Jack Reacher. Punto di non ritorno. Anche per Tom

Il nostro parere

Jack Reacher. Punto di non ritorno (2016) USA di Edward Zwyck

Dura superare lo scoglio dei 50 per molti attori. Non basta il bisturi o il botox, non basta neppure tenersi in perfetta forma. Se non hai saputo costruire una carriera al di fuori dei film di azione le storie adatte a te diventano sempre più rare. Così è anche per Tom Cruise. In effetti, il nostro Tom ha cercato di differenziare e in modo significativo il suo impegno interpretando capisaldi come Magnolia, Collateral o Nato il 4 di luglio. Eppure, il pubblico (o il suo ego) lo ha sempre accomunato ai vari Mission Impossibile o giù di lì. E’ probabile, però, che l’attore si senta più a suo agio solo in un genere e fatichi a ritagliarsi altri ruoli. Allora preferisce rifugiarsi in storie stereotipate e personaggi con il carisma affievolito perché gli sceneggiatori, i registi sono sempre gli stessi, quelli che rassicurano la star e non la spingono a dare il meglio di sé.

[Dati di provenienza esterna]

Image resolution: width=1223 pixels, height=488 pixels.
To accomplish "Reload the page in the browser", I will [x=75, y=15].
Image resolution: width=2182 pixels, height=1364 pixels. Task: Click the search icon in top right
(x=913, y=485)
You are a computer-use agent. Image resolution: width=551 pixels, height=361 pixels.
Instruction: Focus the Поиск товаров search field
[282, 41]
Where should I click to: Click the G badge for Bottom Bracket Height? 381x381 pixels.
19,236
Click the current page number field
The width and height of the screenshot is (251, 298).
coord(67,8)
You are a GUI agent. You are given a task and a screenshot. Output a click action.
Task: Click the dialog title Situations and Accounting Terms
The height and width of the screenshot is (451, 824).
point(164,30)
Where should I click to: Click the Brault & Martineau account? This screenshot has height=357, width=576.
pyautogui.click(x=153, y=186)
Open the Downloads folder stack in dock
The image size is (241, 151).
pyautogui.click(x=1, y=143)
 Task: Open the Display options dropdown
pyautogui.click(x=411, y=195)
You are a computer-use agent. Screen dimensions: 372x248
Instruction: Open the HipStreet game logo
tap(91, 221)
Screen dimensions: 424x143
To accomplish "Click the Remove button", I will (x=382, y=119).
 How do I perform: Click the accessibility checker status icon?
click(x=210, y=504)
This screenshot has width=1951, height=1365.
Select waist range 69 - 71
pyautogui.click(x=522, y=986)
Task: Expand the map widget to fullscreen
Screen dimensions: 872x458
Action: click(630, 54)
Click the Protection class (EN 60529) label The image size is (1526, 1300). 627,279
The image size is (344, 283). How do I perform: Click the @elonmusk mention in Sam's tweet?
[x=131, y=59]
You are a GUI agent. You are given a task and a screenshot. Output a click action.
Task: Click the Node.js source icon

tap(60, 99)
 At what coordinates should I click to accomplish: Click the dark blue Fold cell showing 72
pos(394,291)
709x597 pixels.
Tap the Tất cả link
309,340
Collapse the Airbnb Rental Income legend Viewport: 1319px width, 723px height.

Jack Reacher è il classico prodotto che rientra in questi canoni. L’ex militare, duro di cuore (ma non tanto) e implacabile nella ricerca di giustizia è un personaggio solido ma unidimensionale che ha già il destino facilmente prevedibile. I personaggi di contorno sono scialbi, inesistenti, funzionali a non mettere mai in ombra il divo che non accetta più ombre. Il film è professionale ma senza accenti, toni e picchi. E il pubblico, fin troppo scafato rispetto al genere perché ne ha visti a quintalate (I mercenari, John Wick ecc. ecc.), lo trasforma in un film mordi e fuggi, buono da vedersi sul divano di casa ma non per muoversi fuori da casa. Davvero Cruise vuole finire così?